> **Objective 1**:
Please rewrite the lines of the listing that begin at the line containing "You are a computer-use agent." and stop after the end of the listing, with both ends included. Keep the requests as they are, but multiply every coordinate in the answers by 1.4 and round to whole numbers, with halves rounded up, and leave the pictures out.

> **Article**:
The point is not to quibble about a few basis points here or there, but that we have lowered our own expectations and standards to such ridiculous levels that we are content to accept any growth at all. And we have cabinet ministers saying that we are still the fastest growing economy in the world.
Just throwing money at farmers in the form of income support or loan waivers, is hardly a prescription for solving the problem of falling agricultural wages or for long-term growth.
Almost all sectors of the economy have slowed considerably, with manufacturing contracting by 1%. Hardly surprising when you consider that the automobile industry alone has announced significant production cuts and several “no-production” days at their factories to deal with the fall in demand and rising inventories. Listening to the corporate earnings news and reading about them in newspapers too, one is also aware of how much demand in the Indian economy has weakened. Especially in rural India, where wages have been falling or are stagnant and which have contributed significantly to consumption demand growth in past years. According to a Nielsen Report, cited in this article, rural consumption has fallen to a 7-year low.

> **Records for this task**:
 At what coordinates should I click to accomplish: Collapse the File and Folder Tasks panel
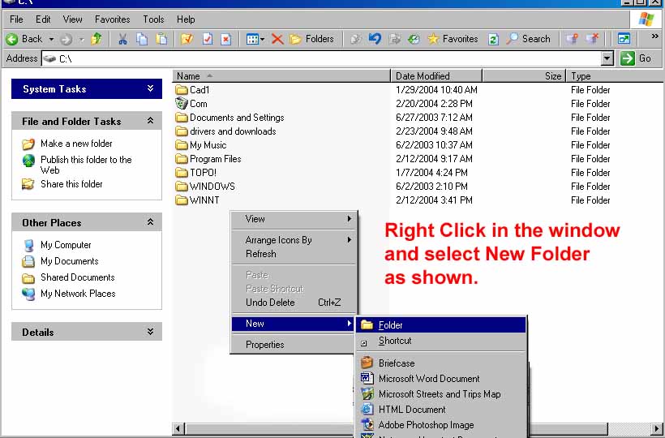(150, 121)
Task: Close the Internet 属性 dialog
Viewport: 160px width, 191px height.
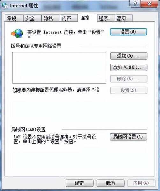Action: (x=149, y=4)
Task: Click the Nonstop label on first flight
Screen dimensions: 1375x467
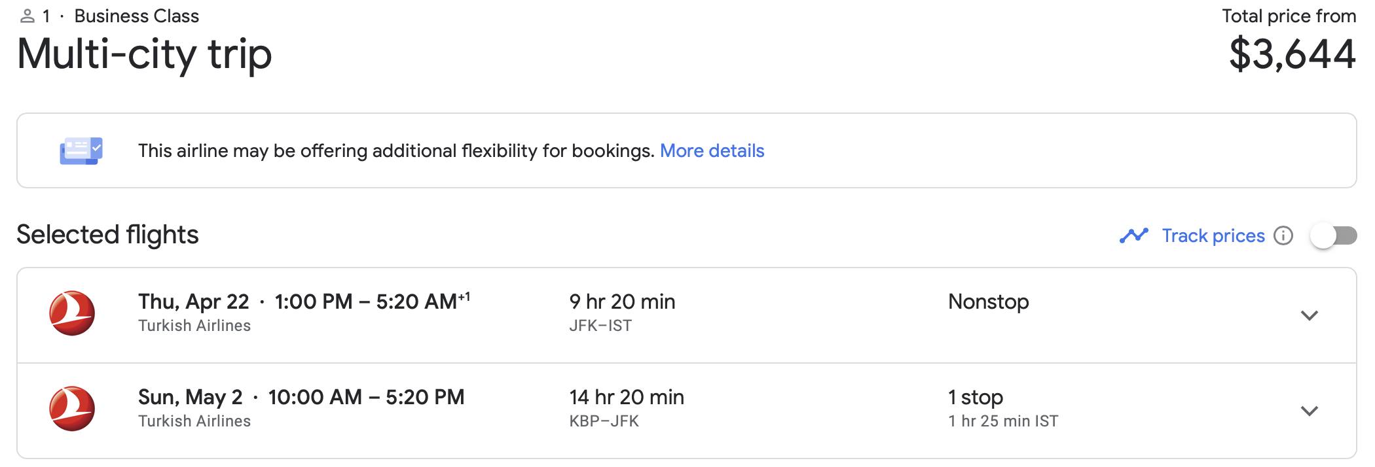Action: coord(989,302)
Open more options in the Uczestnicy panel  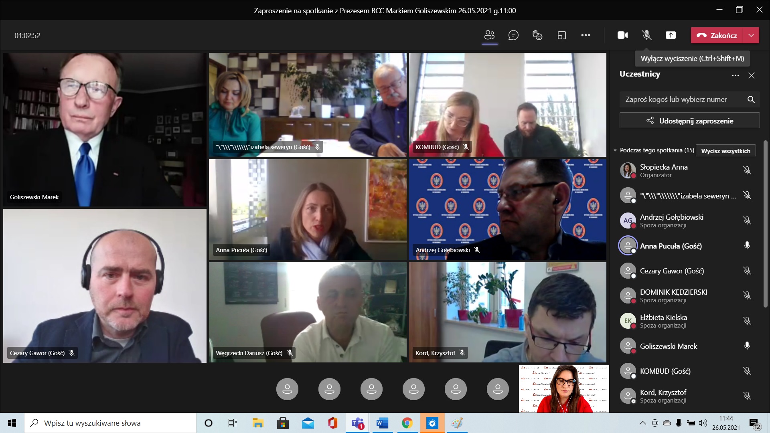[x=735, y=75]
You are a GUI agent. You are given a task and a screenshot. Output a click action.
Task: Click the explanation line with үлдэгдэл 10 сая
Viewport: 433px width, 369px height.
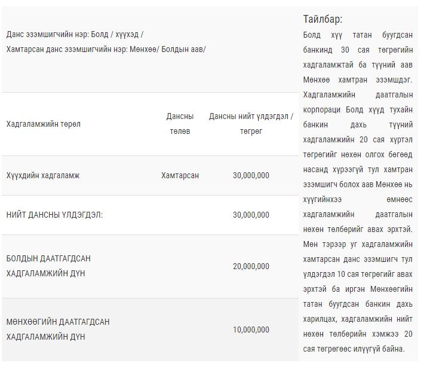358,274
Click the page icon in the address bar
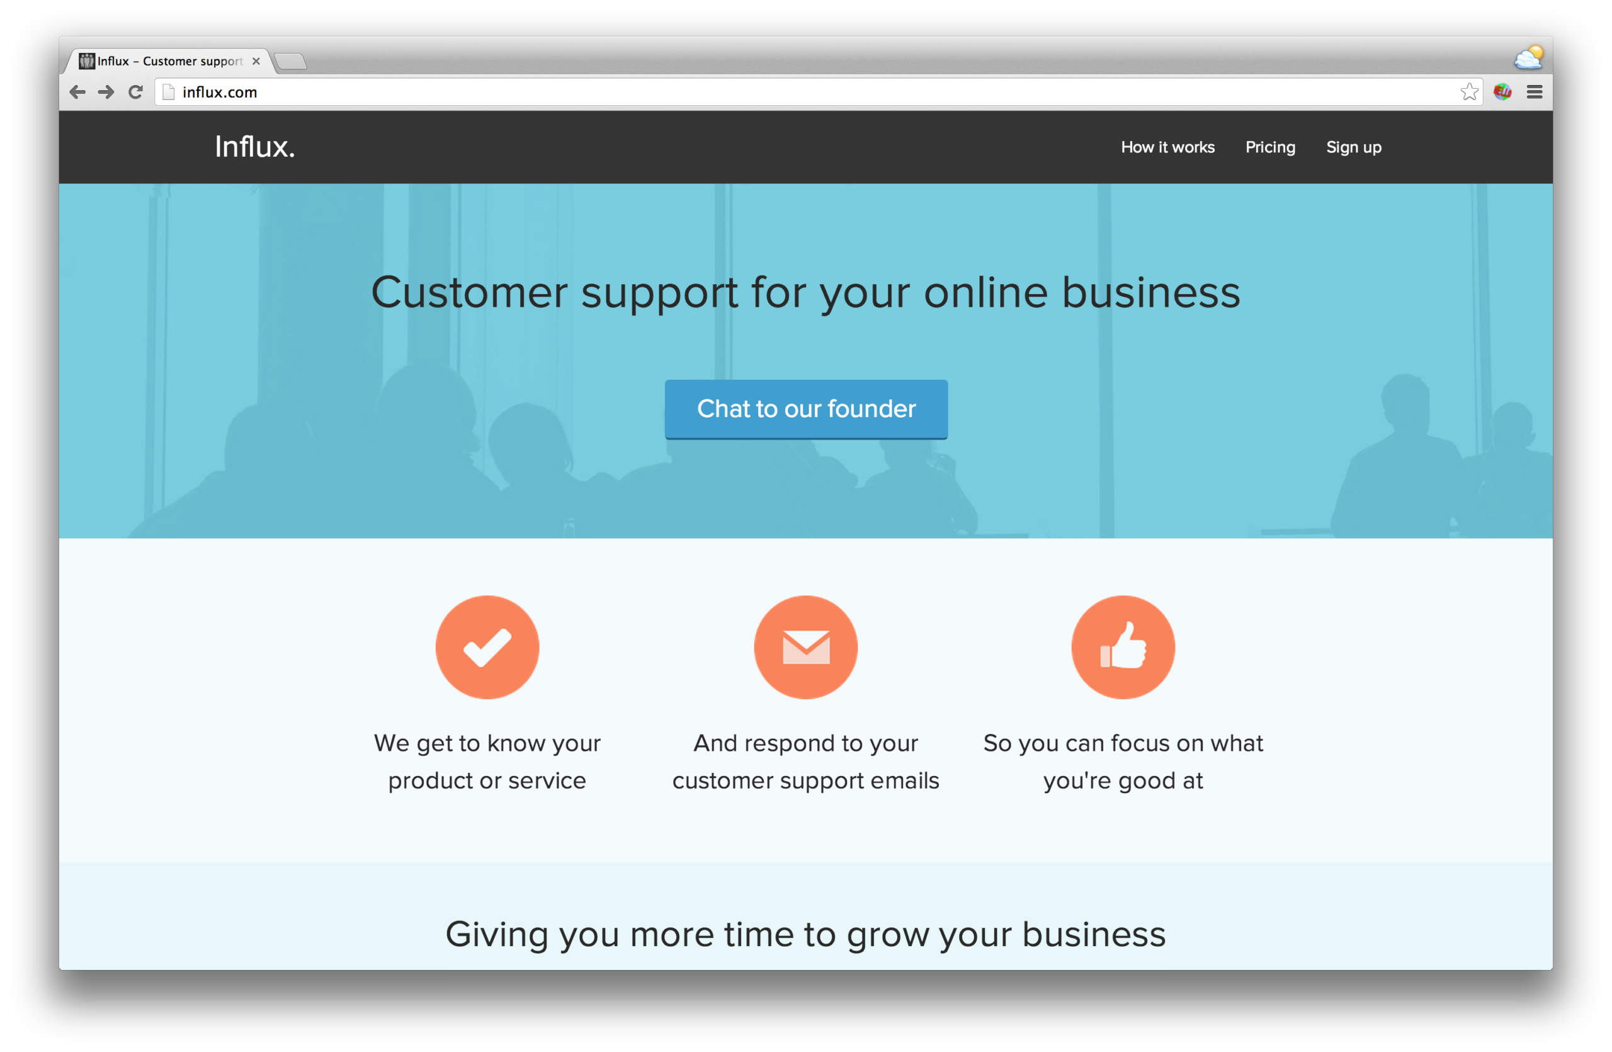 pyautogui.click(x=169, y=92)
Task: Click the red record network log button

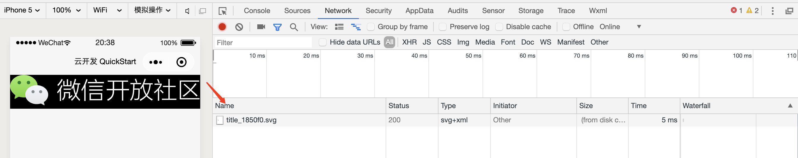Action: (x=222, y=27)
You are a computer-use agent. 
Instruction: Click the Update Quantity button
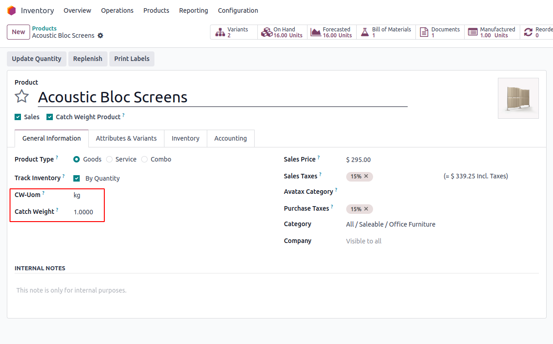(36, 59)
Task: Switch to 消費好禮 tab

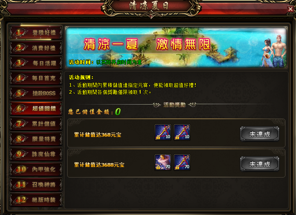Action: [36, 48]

> **Objective 2**:
Copy the passage of the article on economic slowdown that begins at the words "Just throwing money" and stops after the words "for long-term growth.".

> **Task output 1**:
You are a computer-use agent. 
Instruction: Click the Update Quantity button
(50, 83)
Task: Switch to 消費好禮 tab

Action: [50, 67]

> **Task output 2**:
Just throwing money at farmers in the form of income support or loan waivers, is hardly a prescription for solving the problem of falling agricultural wages or for long-term growth.